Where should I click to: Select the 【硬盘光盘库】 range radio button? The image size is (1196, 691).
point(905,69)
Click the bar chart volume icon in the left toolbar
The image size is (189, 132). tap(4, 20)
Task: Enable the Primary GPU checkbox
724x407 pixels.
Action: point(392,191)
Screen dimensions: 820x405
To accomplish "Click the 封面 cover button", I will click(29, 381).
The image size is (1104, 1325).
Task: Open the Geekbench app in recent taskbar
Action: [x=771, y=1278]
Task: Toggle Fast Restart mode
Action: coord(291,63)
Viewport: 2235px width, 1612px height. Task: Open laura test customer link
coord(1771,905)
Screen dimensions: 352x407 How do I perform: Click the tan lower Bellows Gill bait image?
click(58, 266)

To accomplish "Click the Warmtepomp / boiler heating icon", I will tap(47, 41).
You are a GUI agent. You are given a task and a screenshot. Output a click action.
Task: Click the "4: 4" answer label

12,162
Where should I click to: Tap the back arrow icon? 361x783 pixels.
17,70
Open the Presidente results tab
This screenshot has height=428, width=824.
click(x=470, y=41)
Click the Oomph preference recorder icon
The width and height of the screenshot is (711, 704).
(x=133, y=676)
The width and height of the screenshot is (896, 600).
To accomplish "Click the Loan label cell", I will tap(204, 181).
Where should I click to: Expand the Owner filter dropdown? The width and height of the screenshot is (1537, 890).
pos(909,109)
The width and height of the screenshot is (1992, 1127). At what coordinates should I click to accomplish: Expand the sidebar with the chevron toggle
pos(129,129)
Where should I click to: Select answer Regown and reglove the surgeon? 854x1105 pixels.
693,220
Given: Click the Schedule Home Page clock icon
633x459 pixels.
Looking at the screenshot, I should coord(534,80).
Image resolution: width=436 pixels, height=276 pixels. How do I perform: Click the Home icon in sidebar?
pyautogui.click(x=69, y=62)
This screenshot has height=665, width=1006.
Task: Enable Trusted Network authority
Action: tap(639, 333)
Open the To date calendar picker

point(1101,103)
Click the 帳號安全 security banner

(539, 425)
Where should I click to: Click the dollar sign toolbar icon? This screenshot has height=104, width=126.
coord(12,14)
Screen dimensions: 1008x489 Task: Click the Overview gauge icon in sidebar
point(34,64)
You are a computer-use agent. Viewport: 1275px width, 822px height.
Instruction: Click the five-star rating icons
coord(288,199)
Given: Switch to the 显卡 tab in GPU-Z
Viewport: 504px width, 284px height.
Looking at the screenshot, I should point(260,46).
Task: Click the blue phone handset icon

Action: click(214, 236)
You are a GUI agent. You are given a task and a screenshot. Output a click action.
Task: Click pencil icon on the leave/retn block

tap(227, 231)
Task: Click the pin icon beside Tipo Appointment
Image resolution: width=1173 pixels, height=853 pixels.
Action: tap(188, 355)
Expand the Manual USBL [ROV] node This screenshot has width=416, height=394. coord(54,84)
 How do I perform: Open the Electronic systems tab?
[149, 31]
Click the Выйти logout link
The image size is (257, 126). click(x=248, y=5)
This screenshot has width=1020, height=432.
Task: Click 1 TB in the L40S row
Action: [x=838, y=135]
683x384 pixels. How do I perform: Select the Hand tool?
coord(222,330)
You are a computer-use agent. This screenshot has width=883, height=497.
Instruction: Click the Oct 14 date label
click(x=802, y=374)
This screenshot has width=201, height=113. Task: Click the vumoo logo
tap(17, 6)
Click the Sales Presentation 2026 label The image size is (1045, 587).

Task goal:
Turn the records above into a Markdown table with the columns "No." and "Record line": one row per line, numbered from 1, with blank lines left out.

Response for this exercise:
| No. | Record line |
|---|---|
| 1 | Where should I click to: Select the 【硬盘光盘库】 range radio button? The image size is (1196, 691). |
| 2 | point(905,69) |
| 3 | Click the bar chart volume icon in the left toolbar |
| 4 | The image size is (189, 132). tap(4, 20) |
| 5 | Task: Enable the Primary GPU checkbox |
| 6 | 724x407 pixels. |
| 7 | Action: point(392,191) |
| 8 | Screen dimensions: 820x405 |
| 9 | To accomplish "Click the 封面 cover button", I will click(29, 381). |
| 10 | The image size is (1104, 1325). |
| 11 | Task: Open the Geekbench app in recent taskbar |
| 12 | Action: [x=771, y=1278] |
| 13 | Task: Toggle Fast Restart mode |
| 14 | Action: coord(291,63) |
| 15 | Viewport: 2235px width, 1612px height. Task: Open laura test customer link |
| 16 | coord(1771,905) |
| 17 | Screen dimensions: 352x407 How do I perform: Click the tan lower Bellows Gill bait image? |
| 18 | click(58, 266) |
| 19 | To accomplish "Click the Warmtepomp / boiler heating icon", I will tap(47, 41). |
| 20 | You are a GUI agent. You are given a task and a screenshot. Output a click action. |
| 21 | Task: Click the "4: 4" answer label |
| 22 | 12,162 |
| 23 | Where should I click to: Tap the back arrow icon? 361x783 pixels. |
| 24 | 17,70 |
| 25 | Open the Presidente results tab |
| 26 | This screenshot has height=428, width=824. |
| 27 | click(x=470, y=41) |
| 28 | Click the Oomph preference recorder icon |
| 29 | The width and height of the screenshot is (711, 704). |
| 30 | (x=133, y=676) |
| 31 | The width and height of the screenshot is (896, 600). |
| 32 | To accomplish "Click the Loan label cell", I will tap(204, 181). |
| 33 | Where should I click to: Expand the Owner filter dropdown? The width and height of the screenshot is (1537, 890). |
| 34 | pos(909,109) |
| 35 | The width and height of the screenshot is (1992, 1127). At what coordinates should I click to accomplish: Expand the sidebar with the chevron toggle |
| 36 | pos(129,129) |
| 37 | Where should I click to: Select answer Regown and reglove the surgeon? 854x1105 pixels. |
| 38 | 693,220 |
| 39 | Given: Click the Schedule Home Page clock icon |
| 40 | 633x459 pixels. |
| 41 | Looking at the screenshot, I should coord(534,80). |
| 42 | Image resolution: width=436 pixels, height=276 pixels. How do I perform: Click the Home icon in sidebar? |
| 43 | pyautogui.click(x=69, y=62) |
| 44 | This screenshot has height=665, width=1006. |
| 45 | Task: Enable Trusted Network authority |
| 46 | Action: tap(639, 333) |
| 47 | Open the To date calendar picker |
| 48 | point(1101,103) |
| 49 | Click the 帳號安全 security banner |
| 50 | (539, 425) |
| 51 | Where should I click to: Click the dollar sign toolbar icon? This screenshot has height=104, width=126. |
| 52 | coord(12,14) |
| 53 | Screen dimensions: 1008x489 Task: Click the Overview gauge icon in sidebar |
| 54 | point(34,64) |
| 55 | You are a computer-use agent. Viewport: 1275px width, 822px height. |
| 56 | Instruction: Click the five-star rating icons |
| 57 | coord(288,199) |
| 58 | Given: Switch to the 显卡 tab in GPU-Z |
| 59 | Viewport: 504px width, 284px height. |
| 60 | Looking at the screenshot, I should point(260,46). |
| 61 | Task: Click the blue phone handset icon |
| 62 | Action: click(214, 236) |
| 63 | You are a GUI agent. You are given a task and a screenshot. Output a click action. |
| 64 | Task: Click pencil icon on the leave/retn block |
| 65 | tap(227, 231) |
| 66 | Task: Click the pin icon beside Tipo Appointment |
| 67 | Image resolution: width=1173 pixels, height=853 pixels. |
| 68 | Action: tap(188, 355) |
| 69 | Expand the Manual USBL [ROV] node This screenshot has width=416, height=394. coord(54,84) |
| 70 |  How do I perform: Open the Electronic systems tab? |
| 71 | [149, 31] |
| 72 | Click the Выйти logout link |
| 73 | The image size is (257, 126). click(x=248, y=5) |
| 74 | This screenshot has width=1020, height=432. |
| 75 | Task: Click 1 TB in the L40S row |
| 76 | Action: [x=838, y=135] |
| 77 | 683x384 pixels. How do I perform: Select the Hand tool? |
| 78 | coord(222,330) |
| 79 | You are a computer-use agent. This screenshot has width=883, height=497. |
| 80 | Instruction: Click the Oct 14 date label |
| 81 | click(x=802, y=374) |
| 82 | This screenshot has width=201, height=113. Task: Click the vumoo logo |
| 83 | tap(17, 6) |
| 84 | Click the Sales Presentation 2026 label The image size is (1045, 587). |